● **EXERCISE INSTRUCTIONS**:
Pick out every line below that contains the word "what", and copy each of those lines.

━━━ DATA FOR THE TASK

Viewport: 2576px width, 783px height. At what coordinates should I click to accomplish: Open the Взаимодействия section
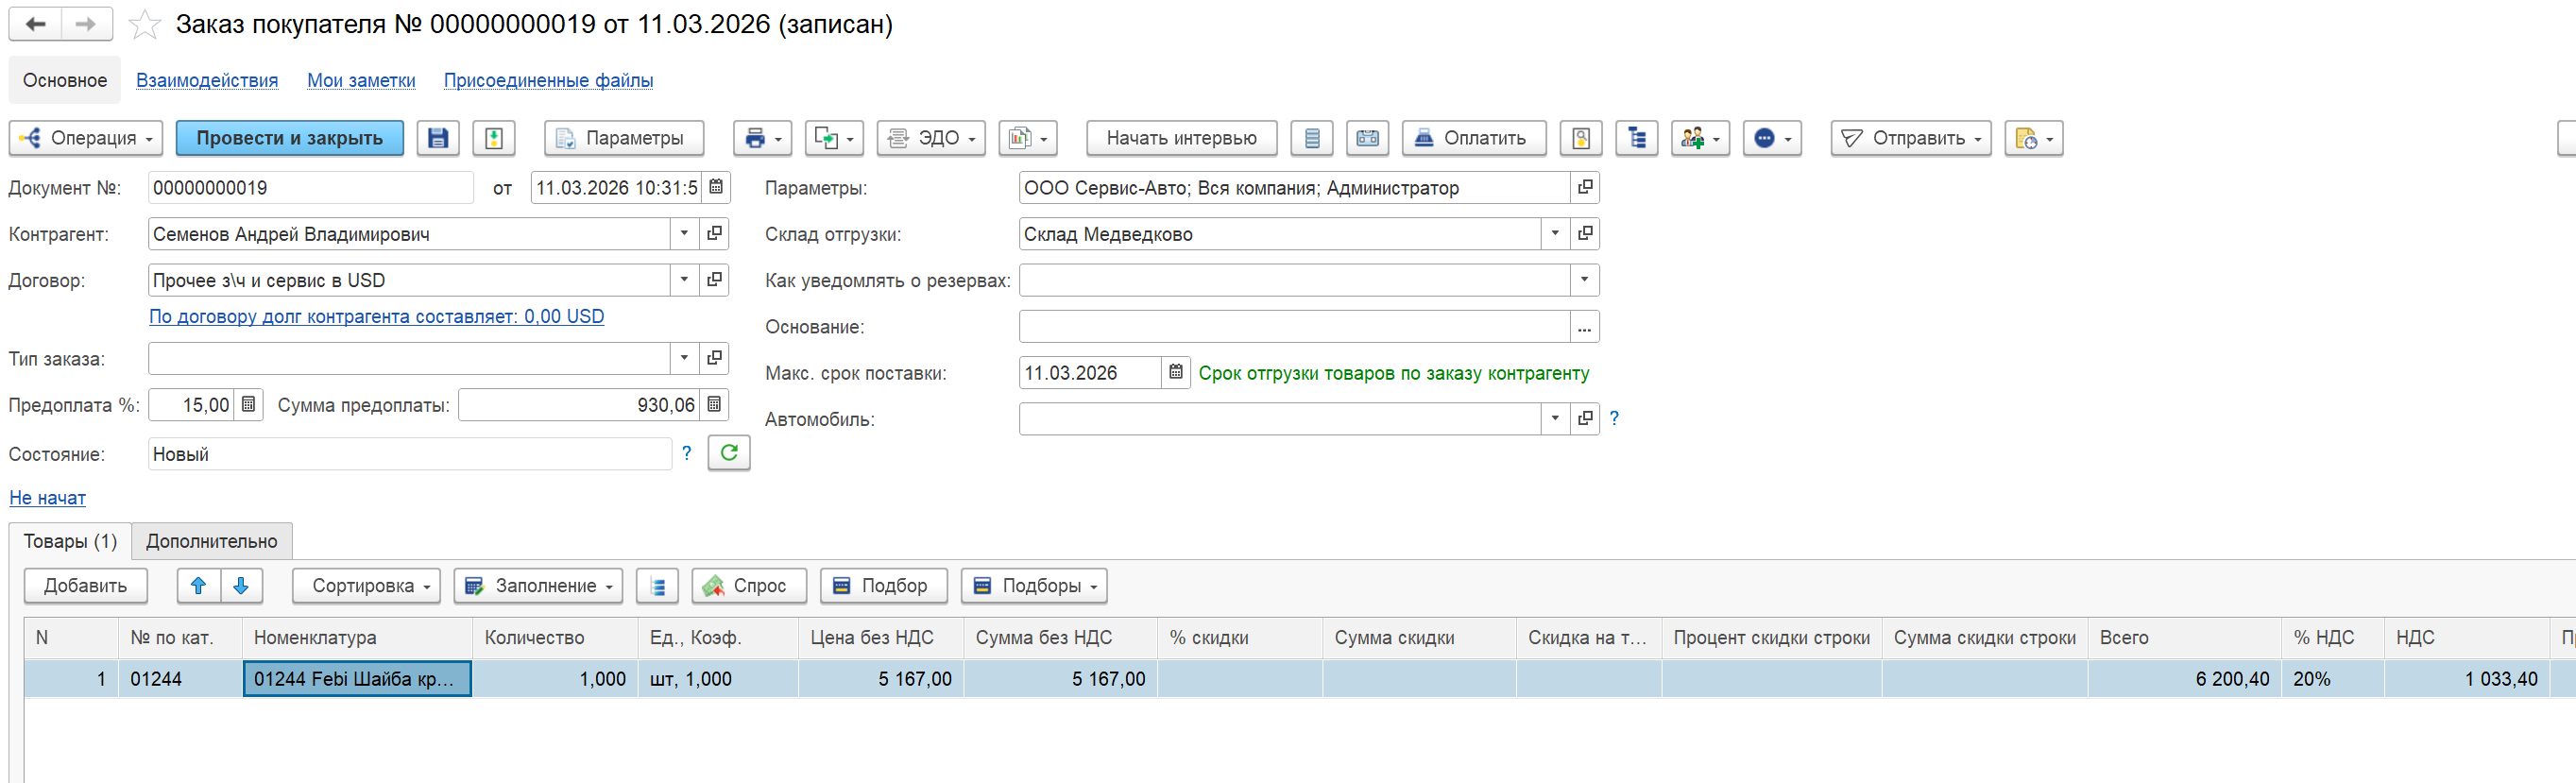click(x=207, y=80)
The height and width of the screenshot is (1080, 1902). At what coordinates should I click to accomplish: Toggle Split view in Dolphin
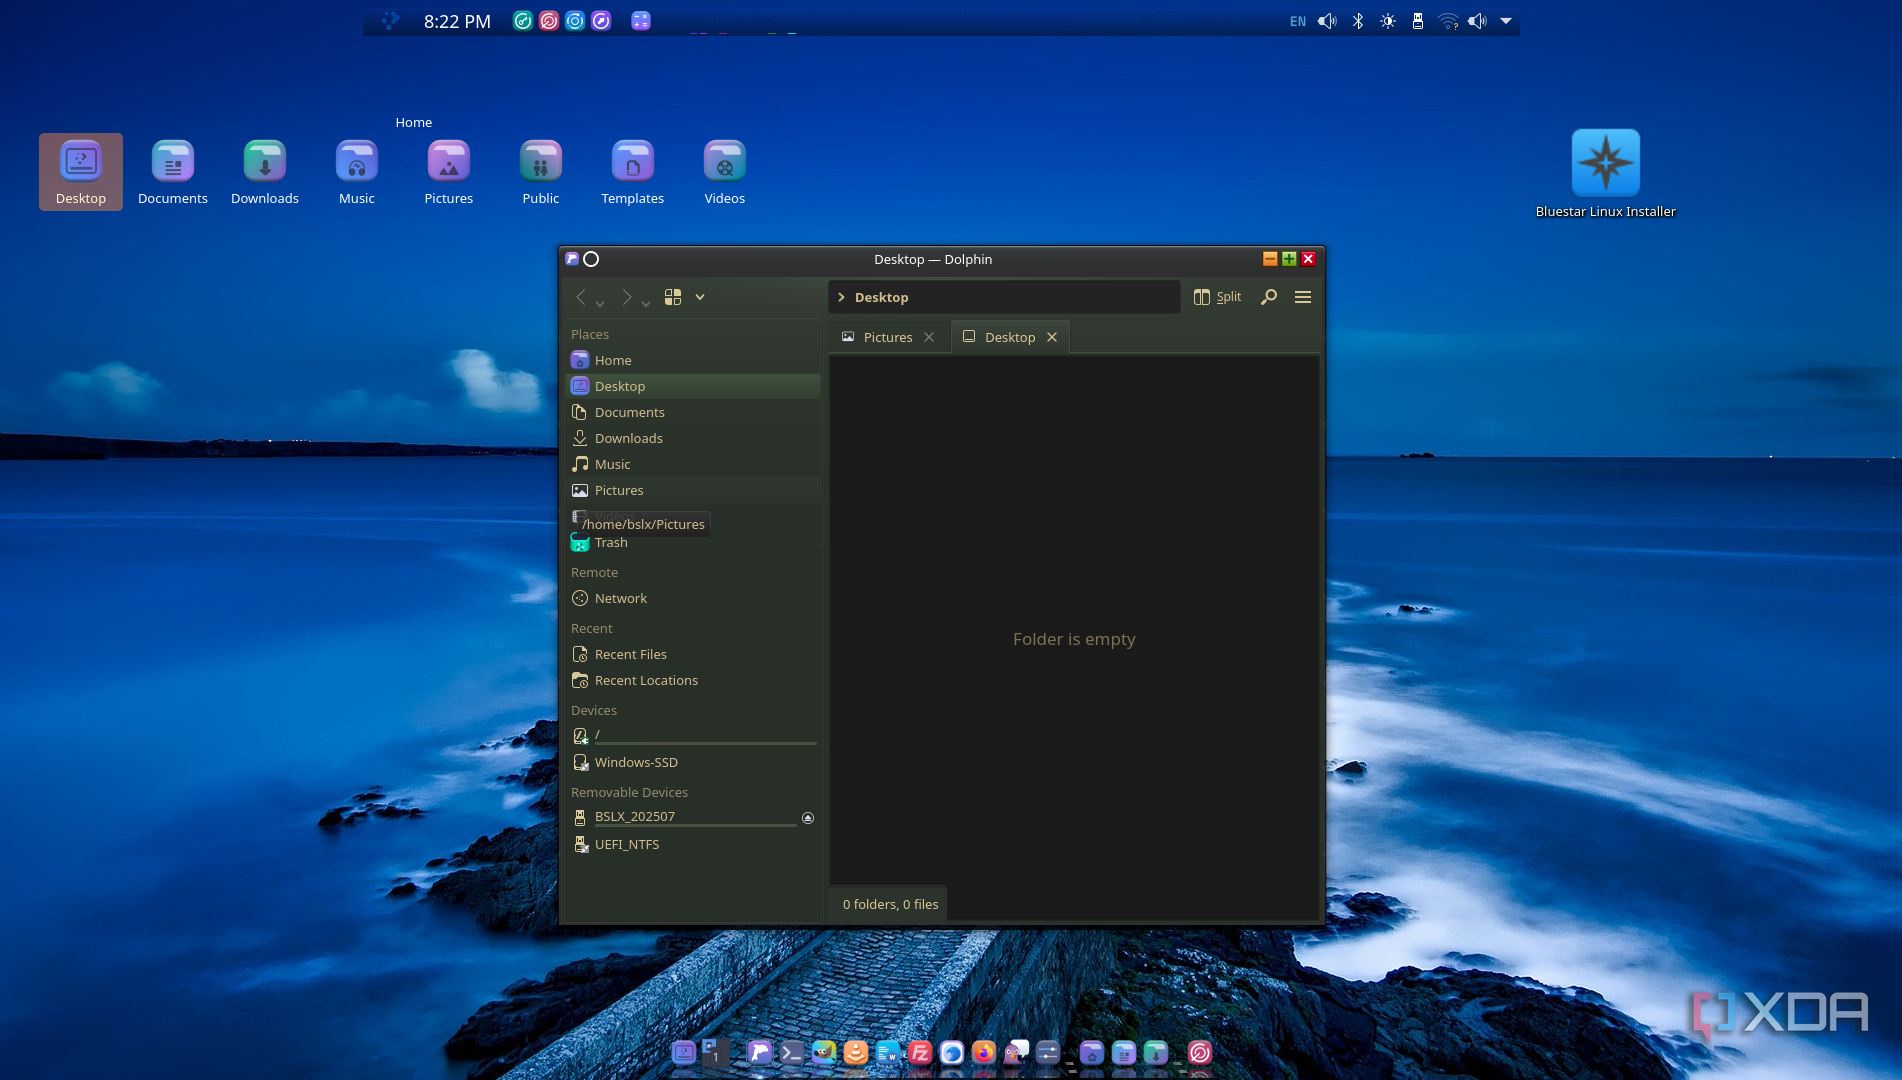1217,297
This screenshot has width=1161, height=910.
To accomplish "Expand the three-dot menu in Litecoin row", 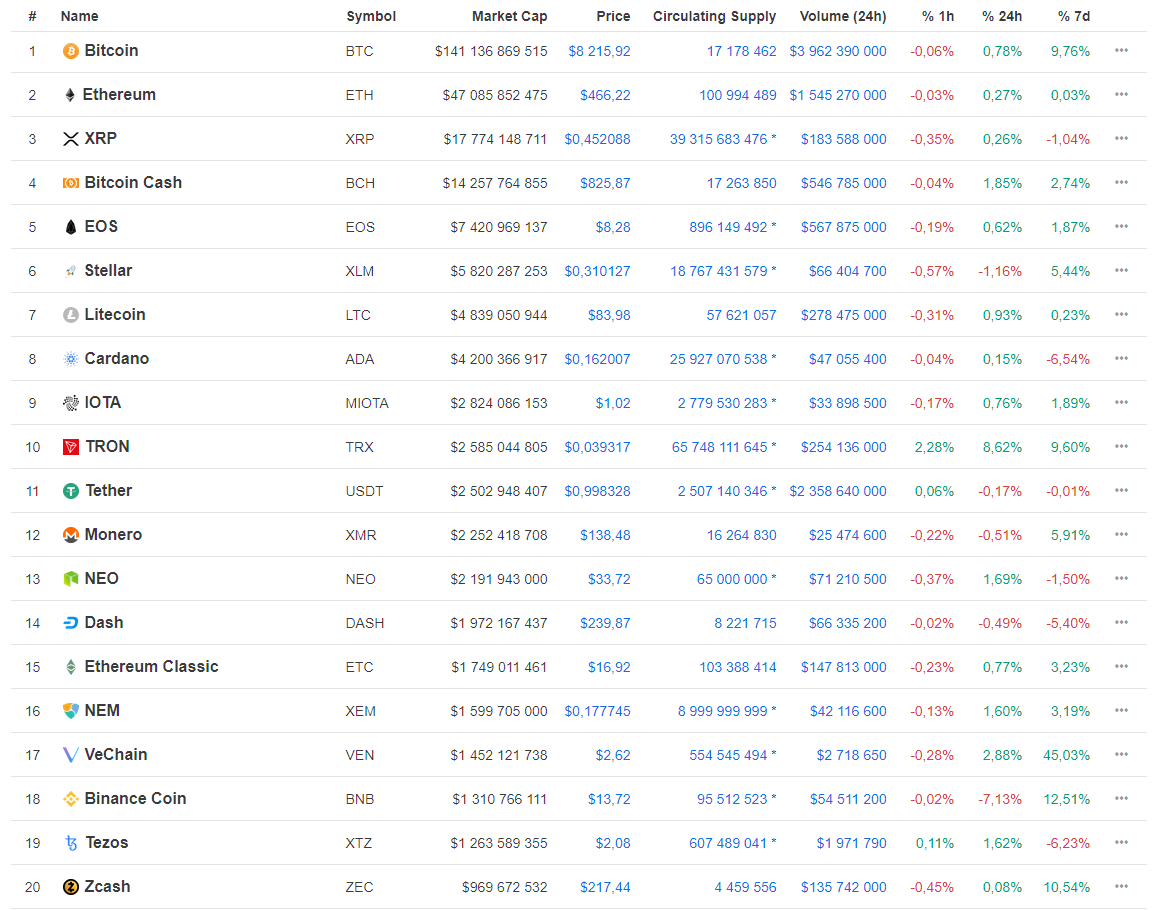I will click(1121, 315).
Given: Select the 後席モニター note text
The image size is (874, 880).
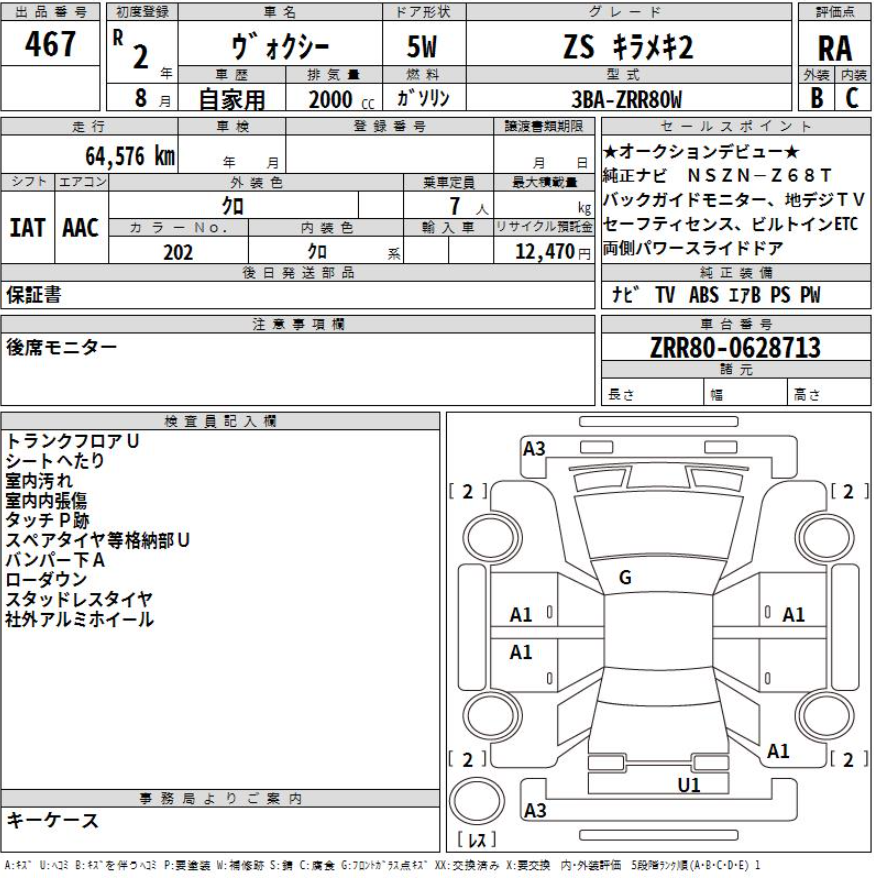Looking at the screenshot, I should click(x=62, y=346).
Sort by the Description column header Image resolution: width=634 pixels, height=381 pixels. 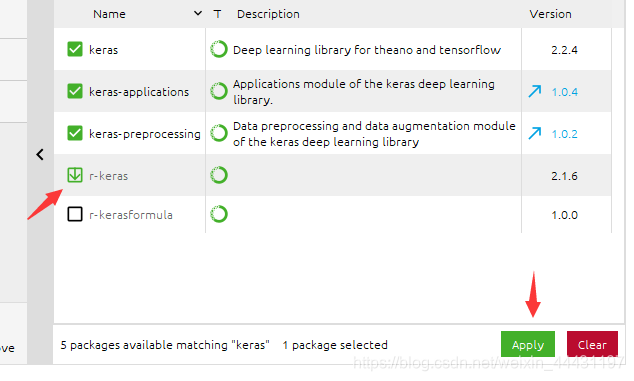point(268,14)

━━━━━━

● **RESULT OF THE TASK**:
Viewport: 2576px width, 783px height. At what coordinates should I click to accomplish: Open the Взаимодействия section
The height and width of the screenshot is (1080, 1902). At what coordinates should I click to accomplish: Toggle Split view in Dolphin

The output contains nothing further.